Of course, the big bunny that could just be ready to be pulled out of an oversized hat in time for the AGM is the merger with 2GB. That’s the clincher that would make sense of it all.

According to former Fairfax Radio boss, Graham Mott, merger talks have been going on since 2003. They were revived in 2008 and again in 2011 when, says another insider who wishes to stay anonymous,  it came so close to being a done deal that a list of who stays and who goes had been drawn up.

This time, though, it looks as if the merger will finally go through. If for no other reason that, just like combatants in a long running war, both sides have had enough. It happens in real estate too. After about six months of house hunting, buyers start to tire of being out bid at auctions, so they start to make more compromises and stop looking for a bargain as they become more realistic about the market.

Both the Fairfax and the MRN camps have by now had a gutful of being one city short of Australia’s highest achieving network and are ready to deal.

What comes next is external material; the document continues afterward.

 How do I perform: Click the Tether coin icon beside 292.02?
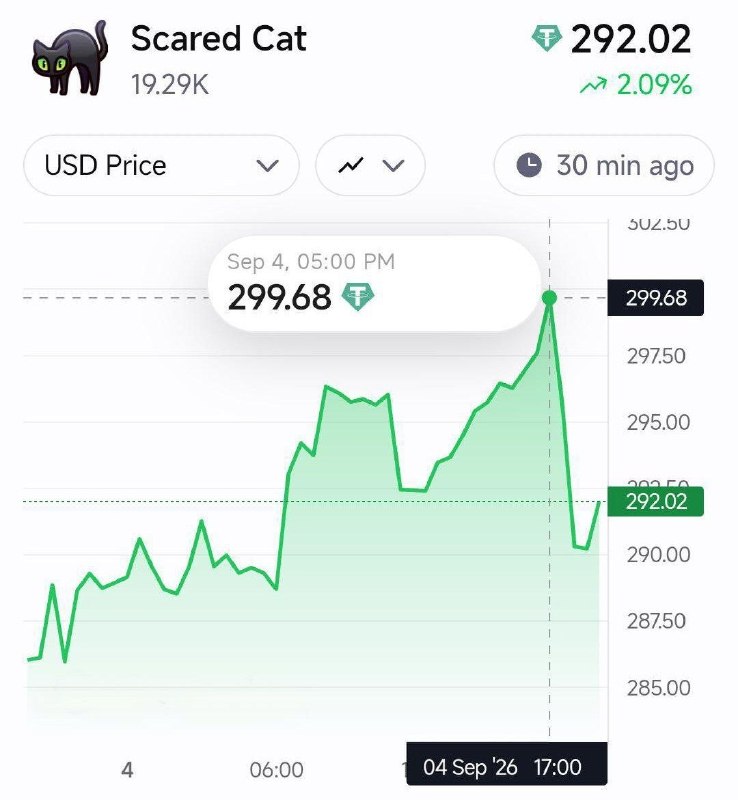pyautogui.click(x=546, y=38)
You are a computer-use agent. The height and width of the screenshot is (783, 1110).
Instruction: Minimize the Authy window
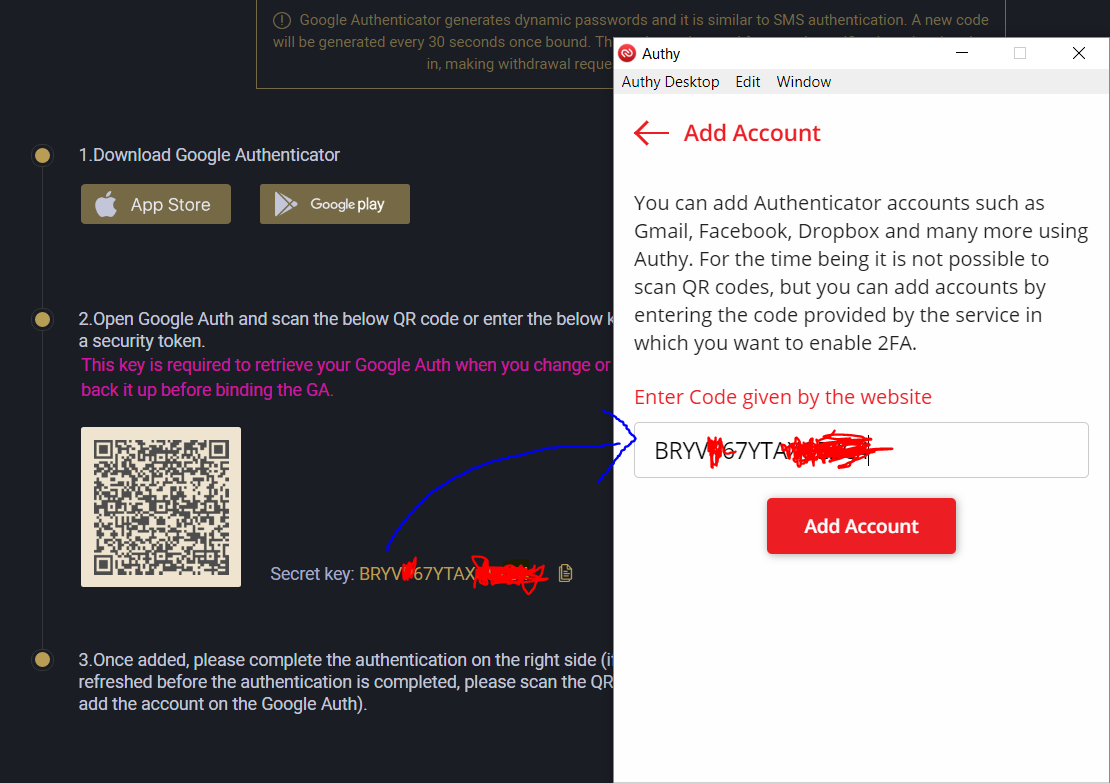[961, 53]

With 2GB part of Fairfax, there’ll no longer be any need for 2UE to compete with it. In fact, as part of the deal, there’ll probably be a non compete clause, forcing 2UE to change format which will let it off the hook with the shareholders and give it breathing space to regenerate an audience.

If all that comes to pass, the only question left is what gets sold, 2CH or 2UE? Unless the new government fast-tracks changes to the cross-ownership rules, the newly merged entity won’t be able to keep both.